By Bonnie Fishman / San Francisco Bay Area
I mean that literally. It’s one of those delicious dried fruits that often don’t get their due. I usually think of raisins first and foremost for baking, and dried apricots for snacking. Then I move on to prunes and figs. Oh, and what about dates? They are just as delectable to incorporate into your muffins, coffee cakes, quick breads (breads made without yeast), and other pastries.
Dates are also wonderful tossed into salads, rice pilafs, stuffings for different meats, and made into appetizers with either bacon or goat cheese. Not to mention that eating fresh Medjools, with their caramel-like flavor, straight up is a real luxury. Let’s rethink their place in our pantry and recipes.
Dates “date” back to 4,000 B.C., when they were first cultivated in the area between Egypt and Mesopotamia. They are considered the oldest fruit on our planet. When we hear the phrase “the land of milk and honey” from Exodus in the Old Testament, it probably refers to date syrup, or silan, and not honey, as there is no evidence of bees that long ago.
Most of the dates in the world are grown in the Mideast, with Egypt the largest producer of dates. California is the biggest U.S. producer, mostly grown around the Palm Springs desert areas. The climate is similar to that of the Mideast. Dates need sandy, slightly rocky soil with lots of hot sun.
I had the good fortune to chat with a date rancher, Rick Olds of Desert Mountain Ranch last week. Since I personally didn’t know much about the fruit, I asked him to educate me.

■ **EXERCISE REQUIREMENTS**: Copy word for word the passage of the article on dates between "Most of the" and "of hot sun.", inclusive.

■ **DATA SECTION**:
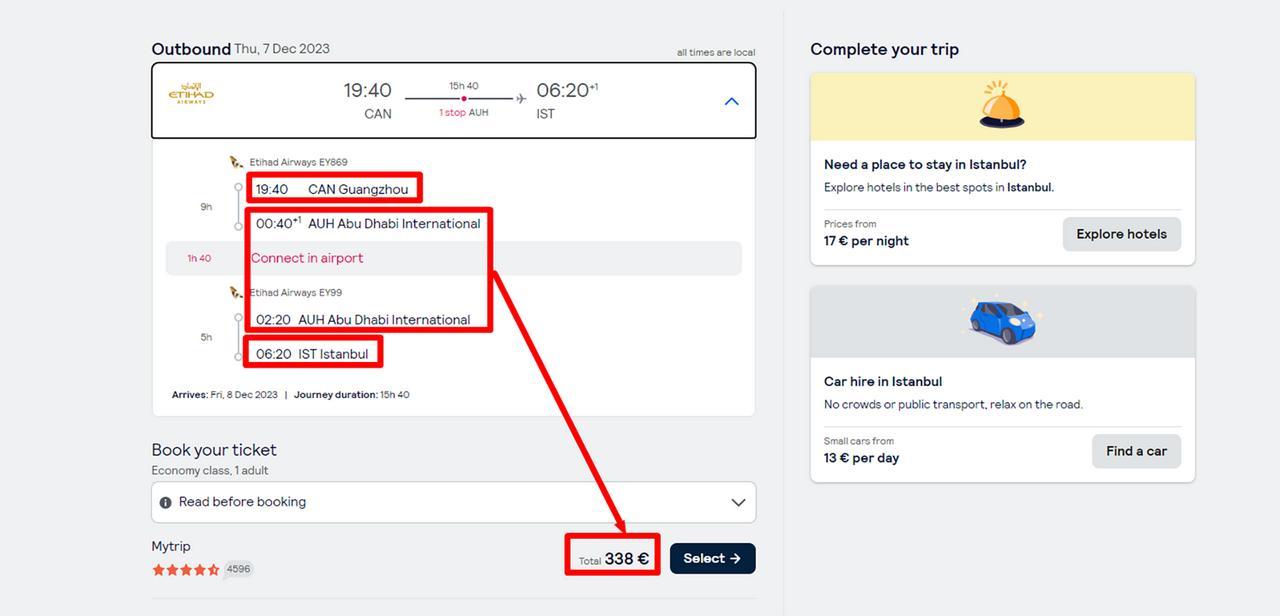Viewport: 1280px width, 616px height.
Task: Click Etihad Airways EY869 flight icon
Action: (x=237, y=162)

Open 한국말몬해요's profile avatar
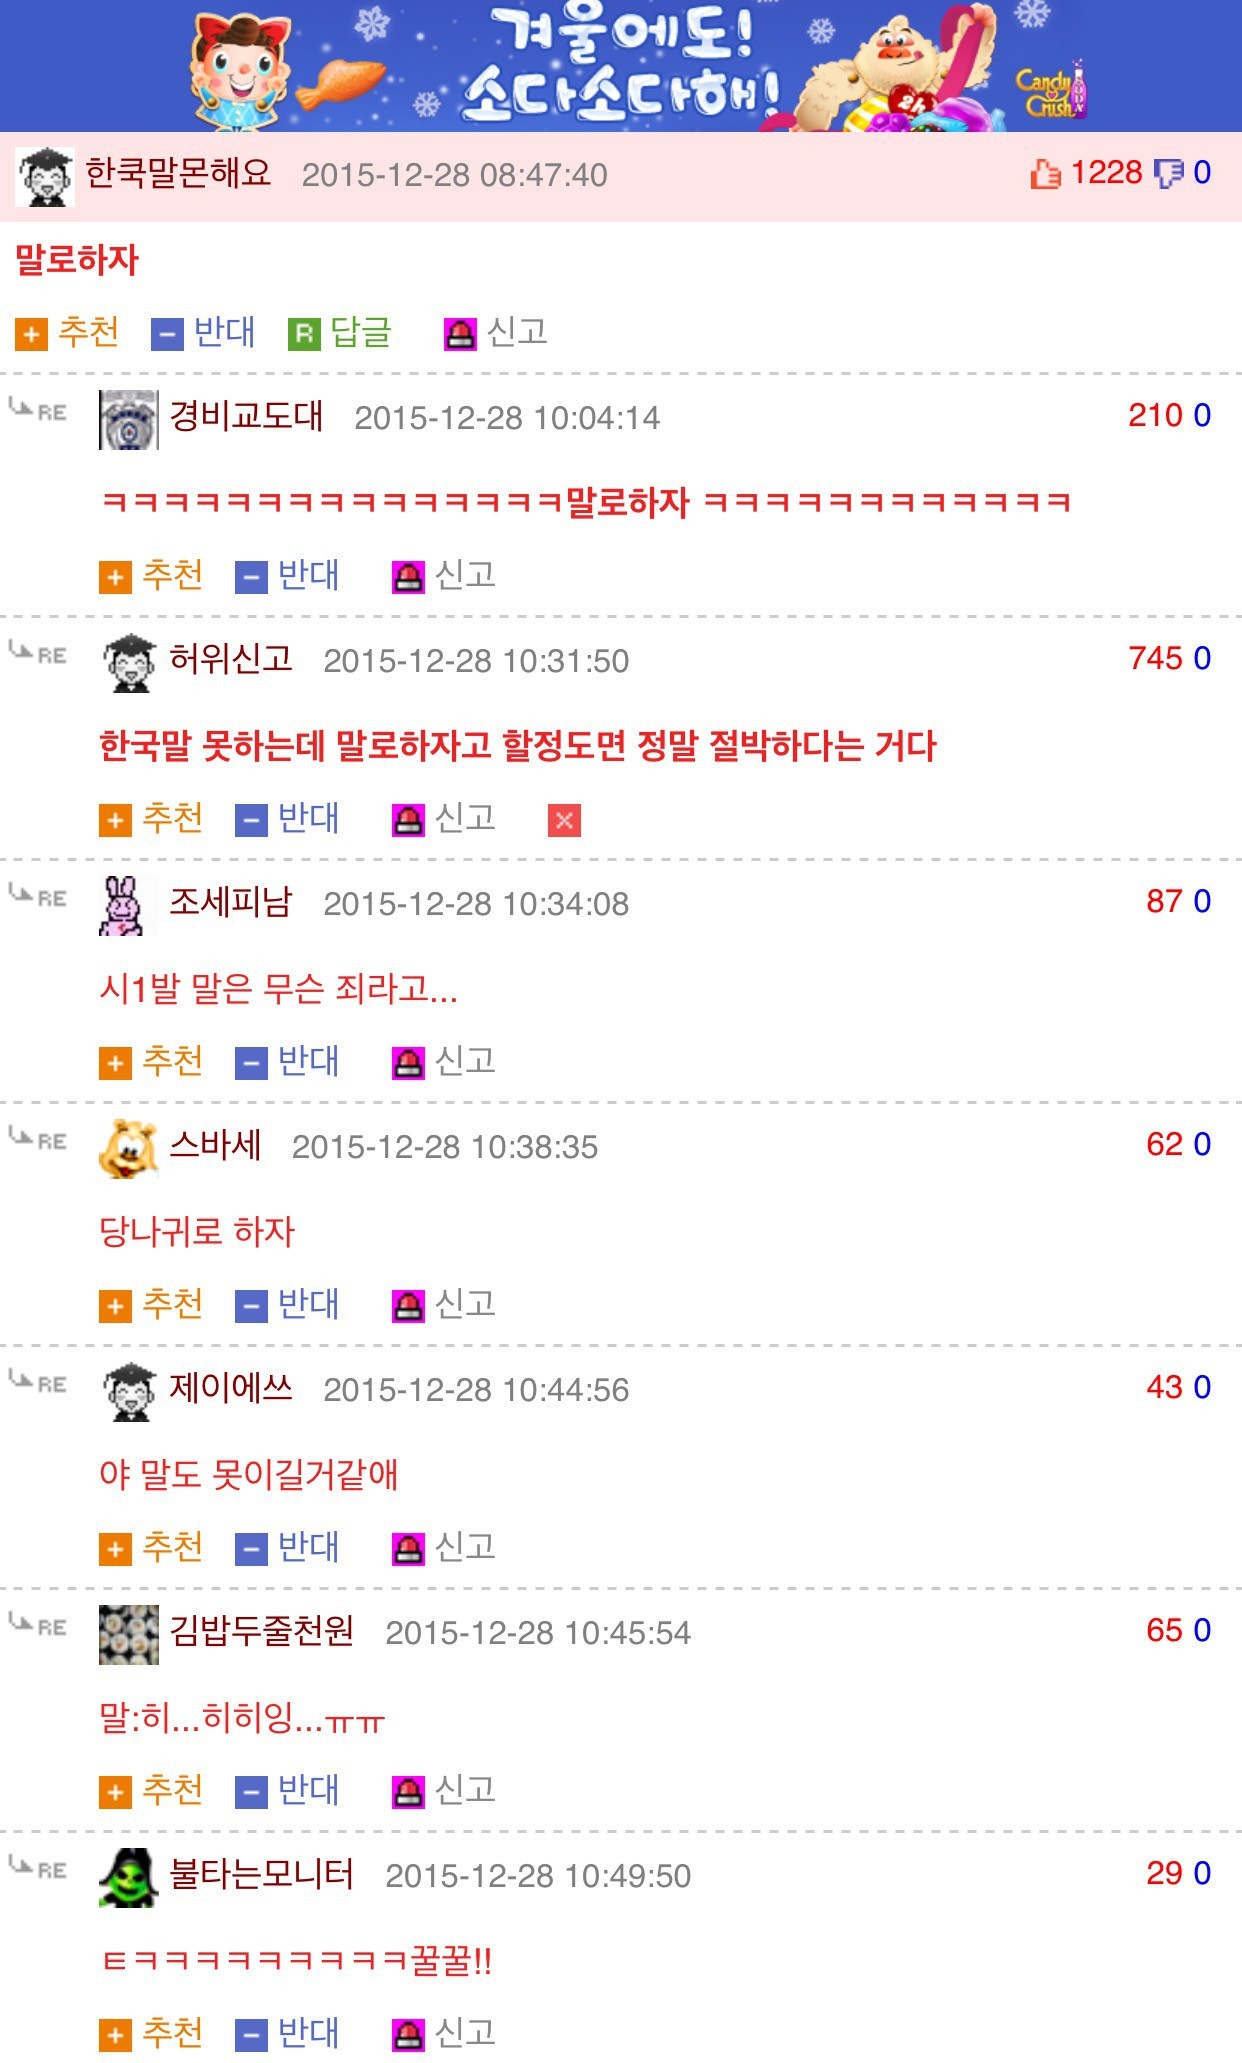(45, 177)
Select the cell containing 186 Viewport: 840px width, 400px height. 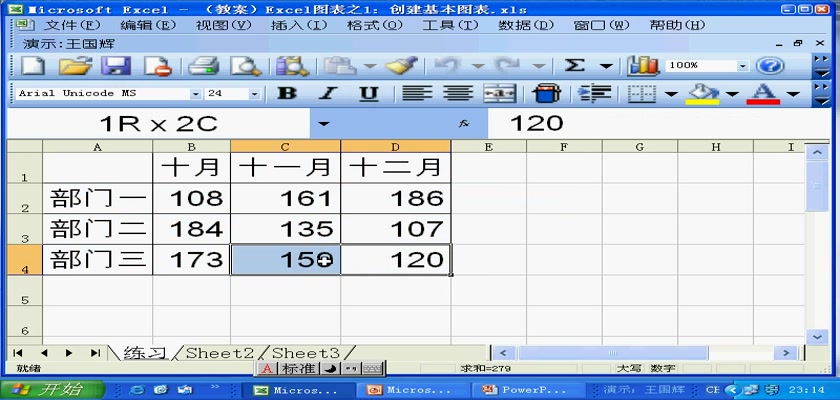tap(396, 198)
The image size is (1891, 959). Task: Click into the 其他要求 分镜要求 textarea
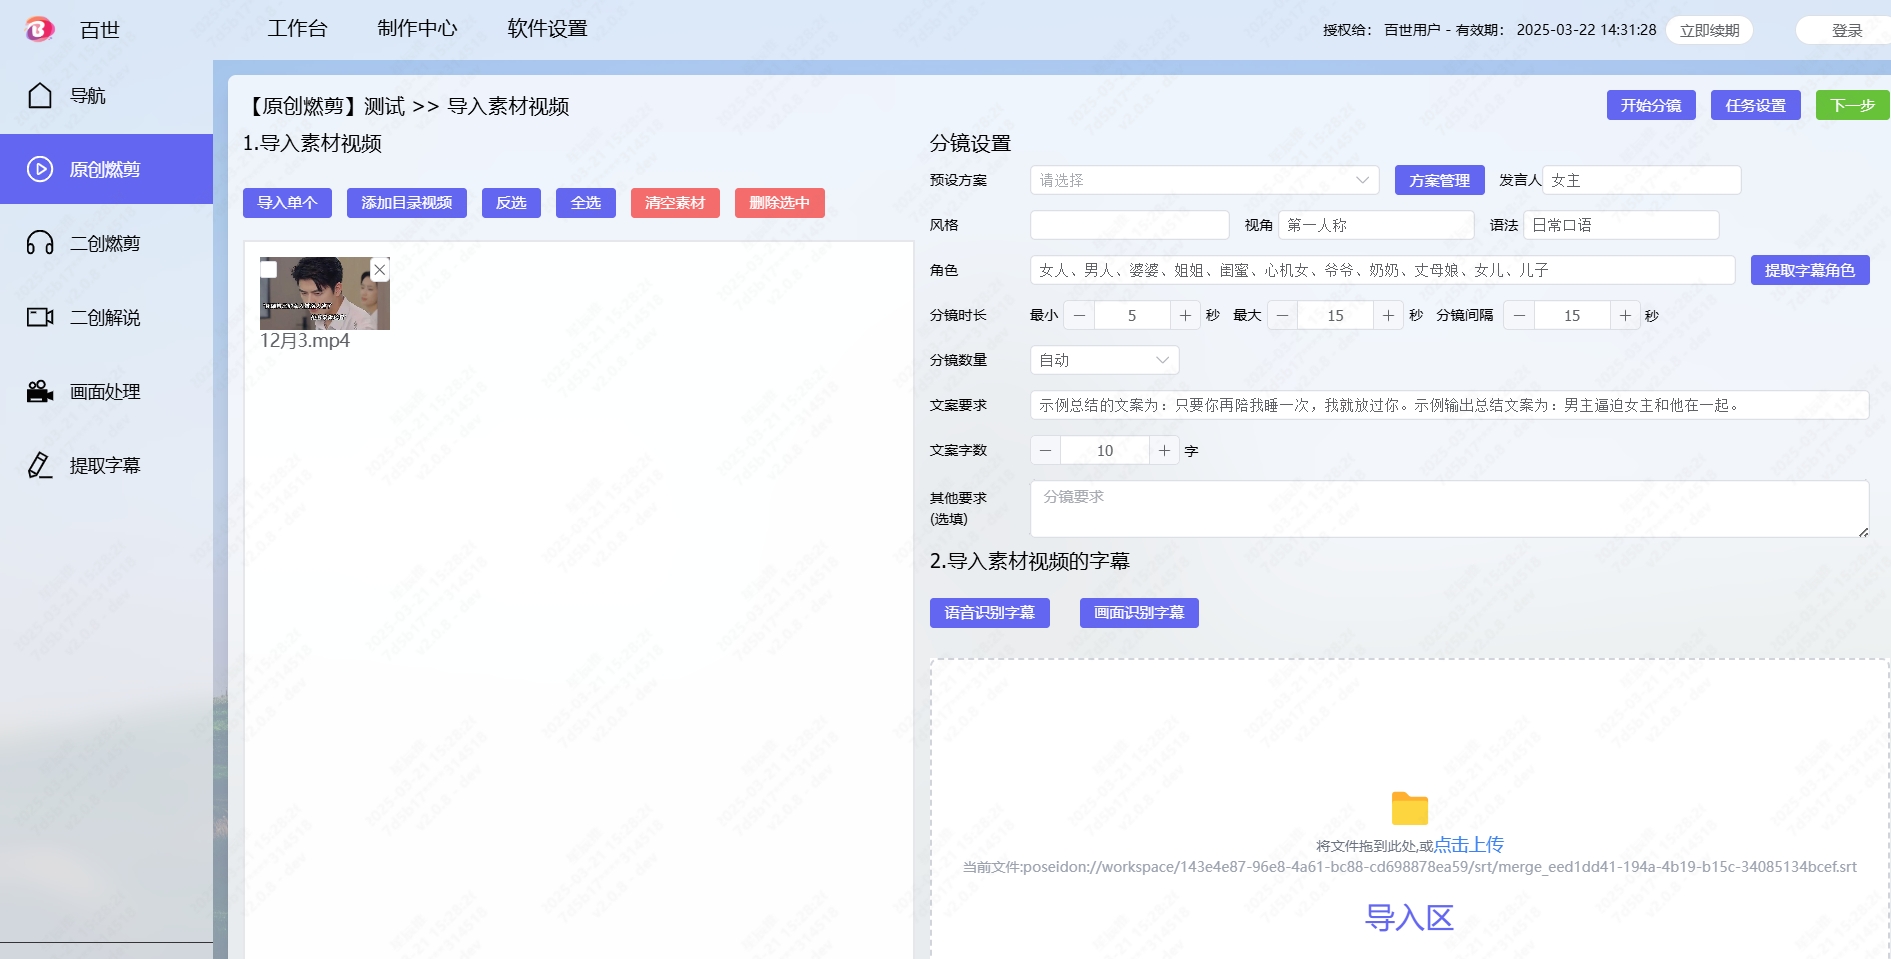click(1448, 509)
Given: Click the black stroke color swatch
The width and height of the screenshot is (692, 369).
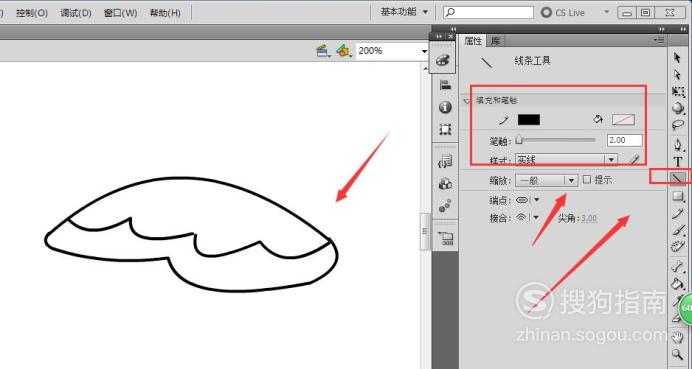Looking at the screenshot, I should click(x=529, y=120).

■ **SOLUTION FOR THIS PROBLEM**:
Most of the dates in the world are grown in the Mideast, with Egypt the largest producer of dates. California is the biggest U.S. producer, mostly grown around the Palm Springs desert areas. The climate is similar to that of the Mideast. Dates need sandy, slightly rocky soil with lots of hot sun.